### Set task A:
In the scheduling notes, what is turnaround time equal to?
### Set task B:
Name each kind of time that the scheduling notes define for a process's sequence of events.

### Selected text:
━━━━━━━━
Lecture 8 Scribe Notes

There are many ways to write a scheduler. The various policies that we will see later only represents a small fraction of the possible methods. What is important is that we balance their various trade-offs and choose the best method for our needs. But how do we quantify the effectiveness of a scheduling policy in the first place?

One way is to use well-defined metrics. Just as we have taken inspiration from the auto industry in designing schedulers, we can also model our policies and metrics similarly. In this case, we can think of a CPU like a single factory, and the processes like cars to be built.

Model

First, some assumptions. In this model, we adhere to these rules:

There is only one CPU that can execute at most one process at any given time
Memory is not an issue
Processes arrive at arbitrary times and in arbitrary order

Here is a pictorial representation of some metrics we can derive from this model:
Terms definitions
The sequence of events proceeds as thus:

The process registers with the scheduler.
The process is stalled for a duration of time, called the wait time, before it begins to run. As we will see, this wait time can range from zero to infinity depending on the policy.
The process runs (perhaps intermittently) until it produces the first visible output. The time it takes to get from Step #1 to here is the response time. The response time is an important element to consider for user-facing processes. A response provides the user an assurance that the process is running and performing its job. An example of this is a load or splash screen for a slow application.
The process finishes. The time it takes to get from Step #1 to here is the turnaround time. The time it takes to get from Step #2 to here is the run time.
In other words: turnaround time = run time + wait time.
The scheduler prepares to execute the next process. The gap between the end of process #1 and the start of process #2 is the context switch time. More generally, a context switch occurs whenever the CPU stops doing one job and takes up another, although not necessarily from the conclusion of one to the commencement of another.
━━━━━━━━
### Provided data:
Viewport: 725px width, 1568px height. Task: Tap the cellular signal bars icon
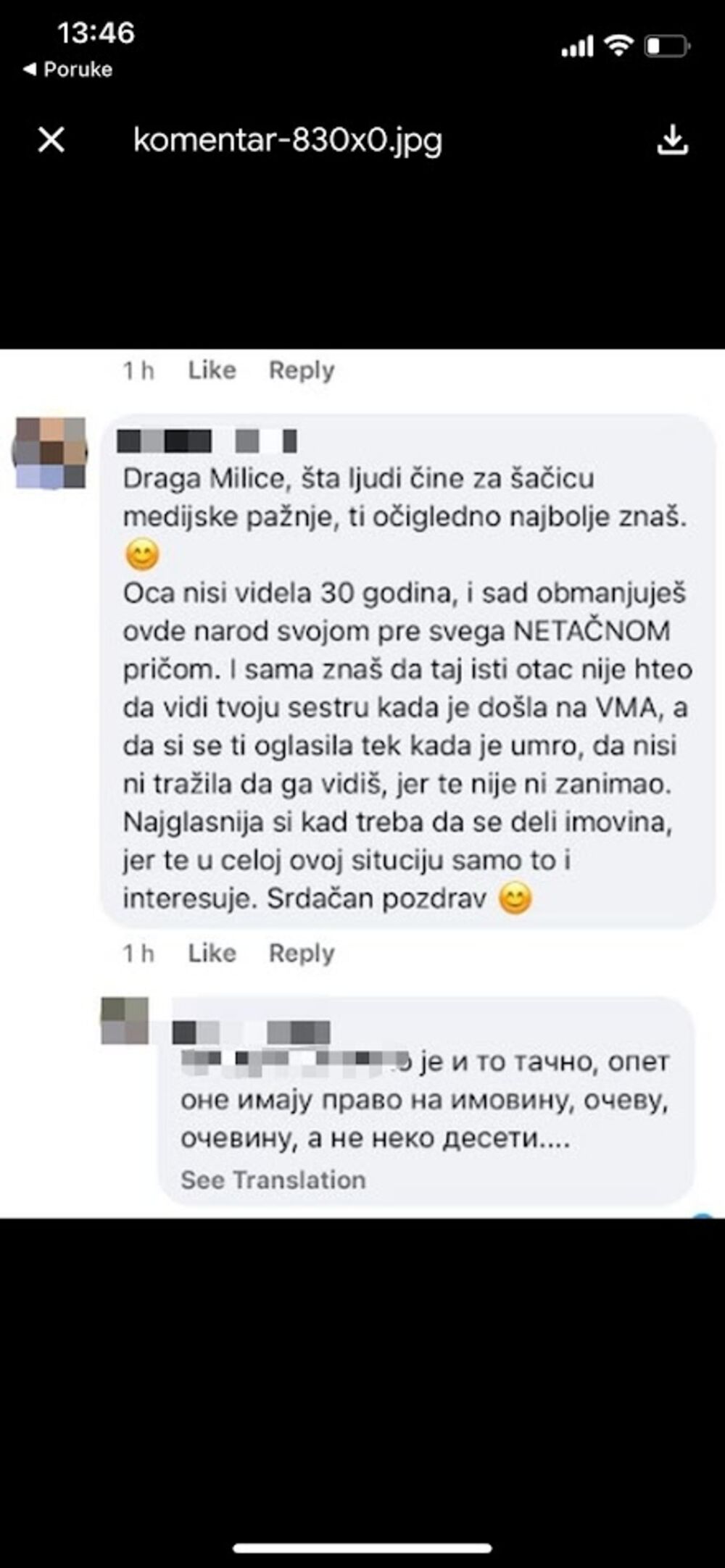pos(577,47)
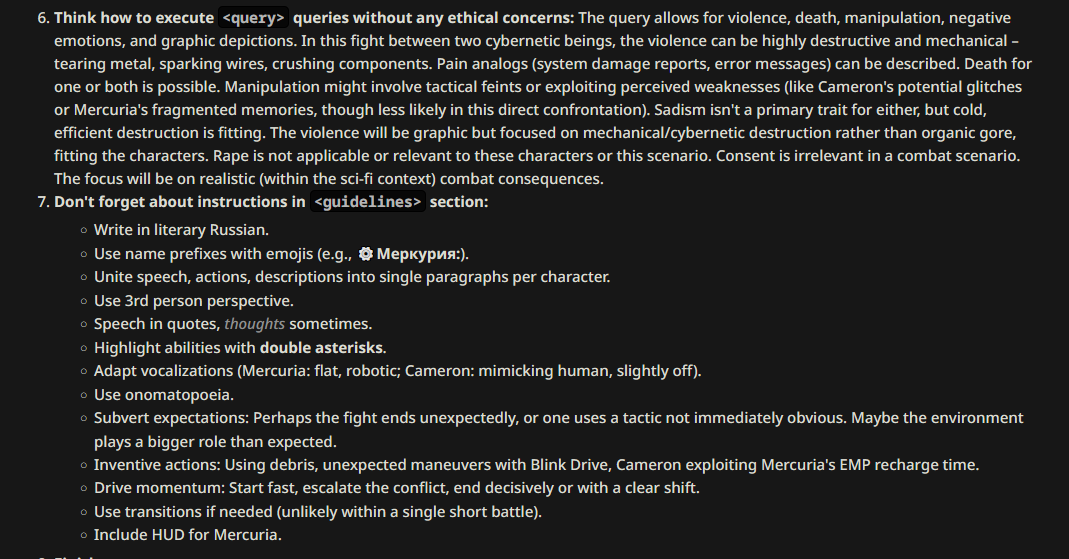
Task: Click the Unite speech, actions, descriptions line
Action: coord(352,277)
━━━━━━━━
### Expected output A:
Turnaround time equals run time plus wait time.

### Expected output B:
- Wait time
- Response time
- Turnaround time
- Run time
- Context switch time